めまい

激しいめまいを初めて体験し、救急車を呼んで基幹病院にかかりCTやMRIを撮影したけれども、脳には異常がなかったという方が、身内や周りにいらっしゃるのではないでしょうか。

一方、めまいはよくある症状で寝ていると治まるので、病院にはかからないという人も多いようです。それでは、めまいで気を付けるべきことからお話をします。

危険なめまい

めまい症状よりもこれに伴う症状に気を付けましょう。特に家族が気付いてあげることが大切です。
「ろれつが回らない」「麻痺やしびれがある」「ものが二重に見える」「うまく歩けない」これら随伴症状があれば、救急車を呼んですぐに基幹病院の脳神経内科・外科を受診してください。

めまい

耳鼻咽喉科のめまい

症状を伴う

耳の症状(「耳鳴り」「難聴」などの症状)を伴うめまいでは、突発性難聴やメニエール病が考えられますので、耳鼻咽喉科専門医を受診します。

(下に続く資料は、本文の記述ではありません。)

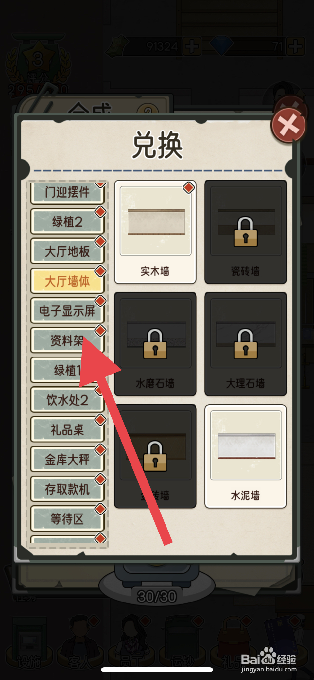This screenshot has height=680, width=314.
Task: Choose the 资料架 category
Action: point(67,340)
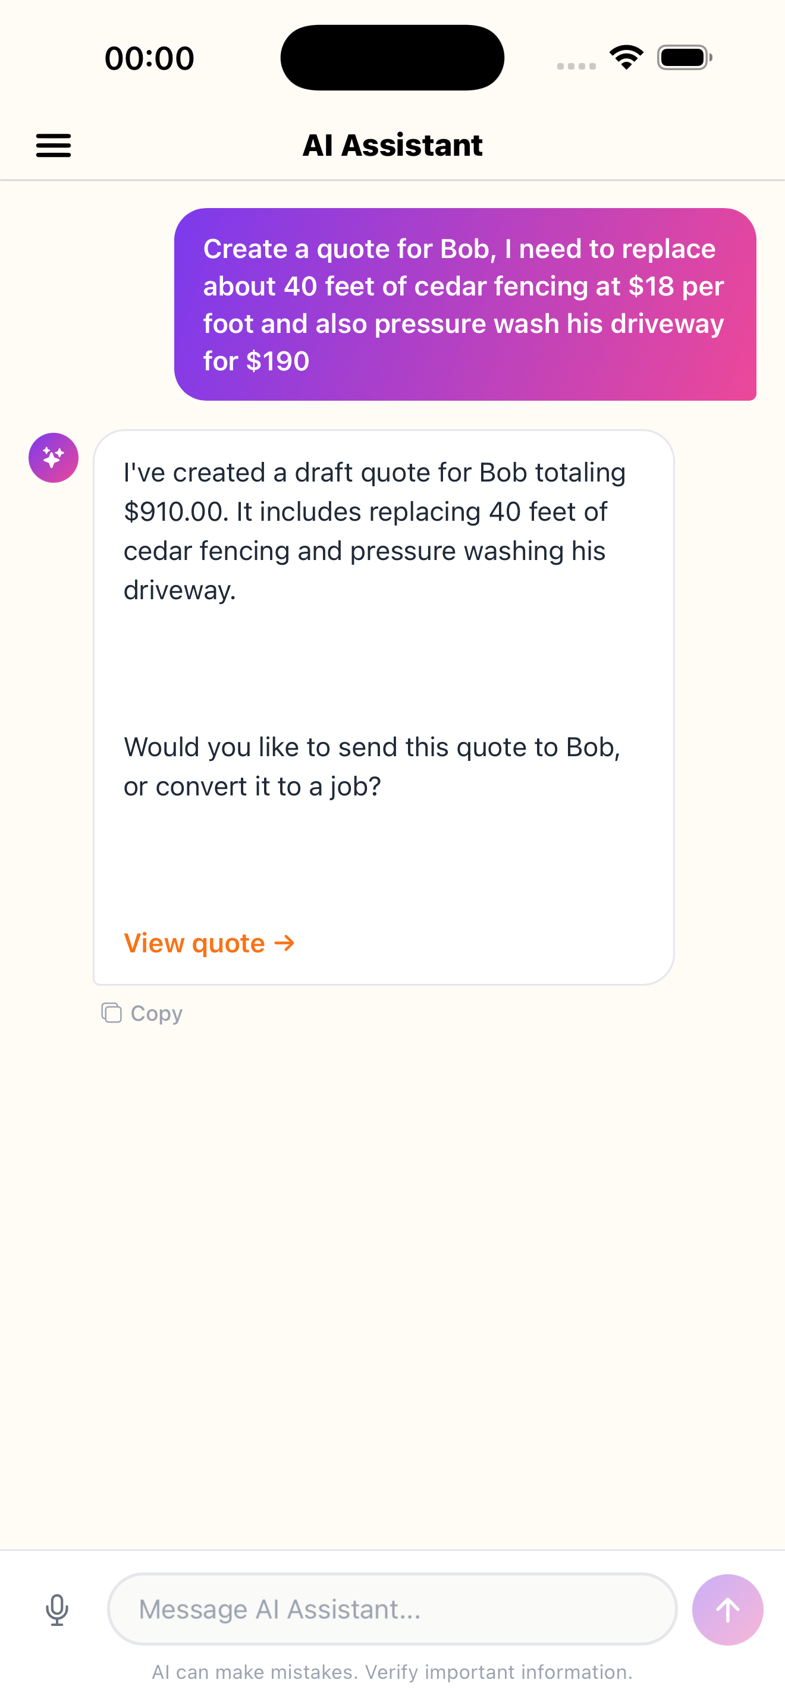Screen dimensions: 785x1705
Task: Tap the word "driveway." ending the reply
Action: [180, 590]
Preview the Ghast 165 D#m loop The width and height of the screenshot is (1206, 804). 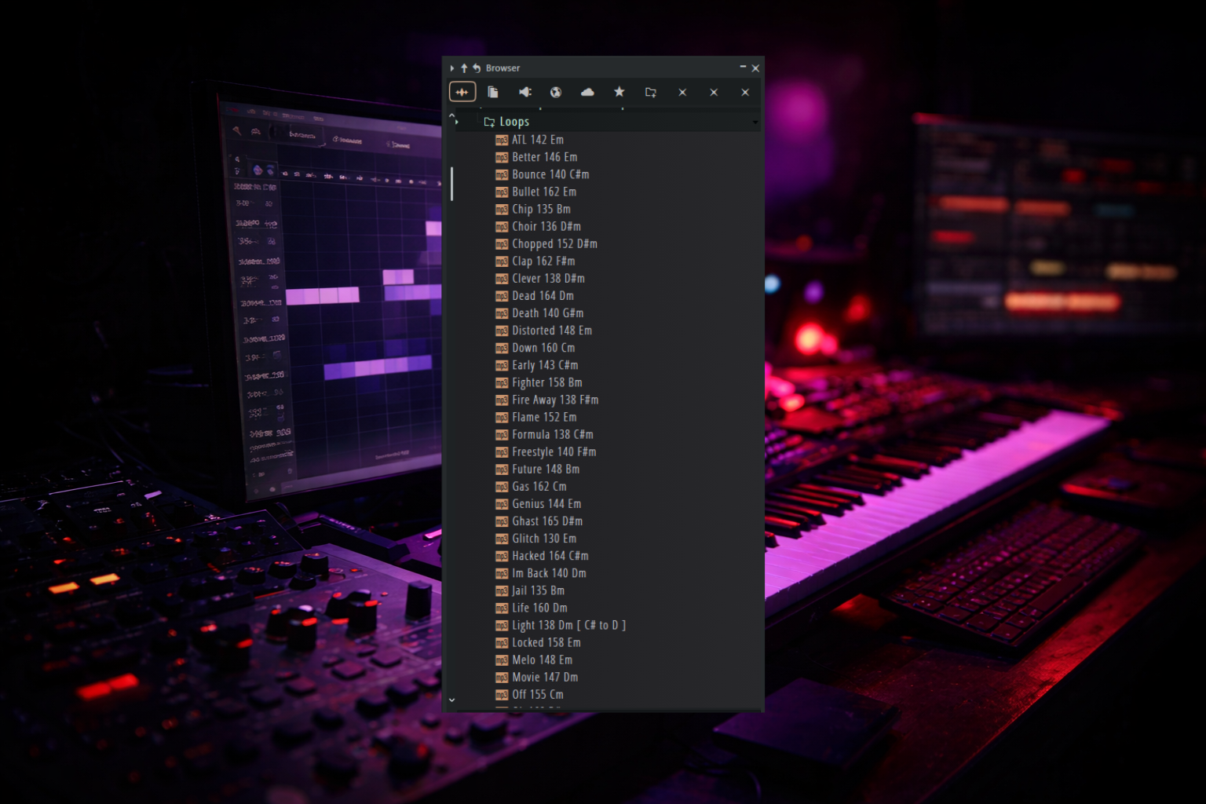click(x=546, y=521)
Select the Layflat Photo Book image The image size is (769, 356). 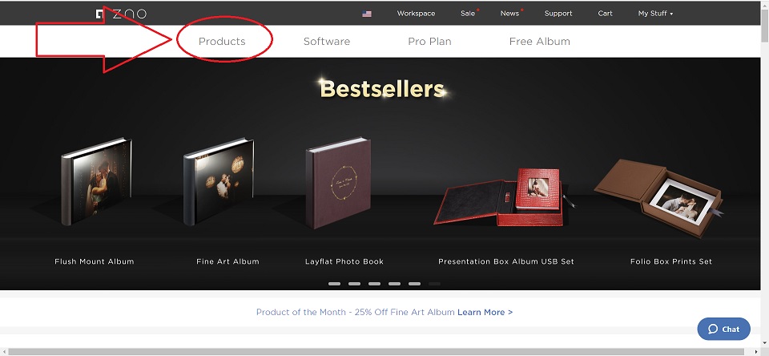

これらは、聴力検査や眼振検査により診断します。当院では、赤外線カメラを装着した眼振検査装置を用い、モニターに眼球運動を映し出して観察します。必要があればこれを録画して患者さんに供覧します。振り子のように動く自分の眼球を見て、患者さん自身が自分の状態を理解でき、病態やその経過を把握することが患者さんの安心につながります。

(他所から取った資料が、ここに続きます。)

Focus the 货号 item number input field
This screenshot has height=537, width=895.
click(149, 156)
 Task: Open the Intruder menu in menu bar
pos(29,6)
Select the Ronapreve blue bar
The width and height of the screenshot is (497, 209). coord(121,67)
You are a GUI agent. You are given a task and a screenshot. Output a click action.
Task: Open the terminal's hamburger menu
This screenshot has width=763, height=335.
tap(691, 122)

治療は、メニエール病は内リンパ水腫(内耳のむくみ)が原因ですので、内耳の血流を改善する薬、ビタミン剤や内耳のむくみを取る利尿剤の水薬、発作時は点滴治療などを行います。

症状を伴わない

耳の症状を伴わないめまいは、めまいが起こっている状況をお聞きするだけで診断できる場合も多いです。

体の動きに一致してぐるぐる回り、しかも1分以上持続しないめまいは、良性発作性頭位めまい症です。このめまいが耳鼻咽喉科のめまいの30%以上を占めています。内耳耳石器からはがれた耳石が三半規管内を浮遊し、体動時に耳石が三半規管内を移動することにより、これをめまいとして体感してしまうことで症状が出ます。

治療では、この理論に基づき、体位変換することにより耳石を元の場所に戻すエプリー法があります。反対にめまいが突然発症し、耳の症状もなく一定のめまいが一日中持続し続けるものを前庭神経炎といいます。先行する風邪の症状があることが多く、前庭神経の炎症によるものと考えられています。治療は対症療法で、治療期間に個人差はありますが、めまいは自然に治まっていきます。

メンタル的な症状

その他、めまい症状はメンタル的な症状の一つとして表れることがあります。いろいろ検査を受けても異常が見付からないめまい中に、うつ病(仮面うつ病)があります。

めまいの病気の正しい診断を受けるには耳鼻咽喉科専門医による診察検査が必要です。めまいで悩んでいる方は、ぜひ耳鼻咽喉科専門医に相談してください。